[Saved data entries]

--

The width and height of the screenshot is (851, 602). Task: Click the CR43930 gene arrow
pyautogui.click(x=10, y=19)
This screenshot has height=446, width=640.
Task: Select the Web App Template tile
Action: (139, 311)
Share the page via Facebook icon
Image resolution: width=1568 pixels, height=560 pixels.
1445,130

--

§ **Task item**:
The data above should be reproduced in full and exactly.

§ **Solved problem**:
The width and height of the screenshot is (851, 602). Task: Click the CR43930 gene arrow
pyautogui.click(x=10, y=19)
This screenshot has height=446, width=640.
Task: Select the Web App Template tile
Action: (139, 311)
Share the page via Facebook icon
Image resolution: width=1568 pixels, height=560 pixels.
1445,130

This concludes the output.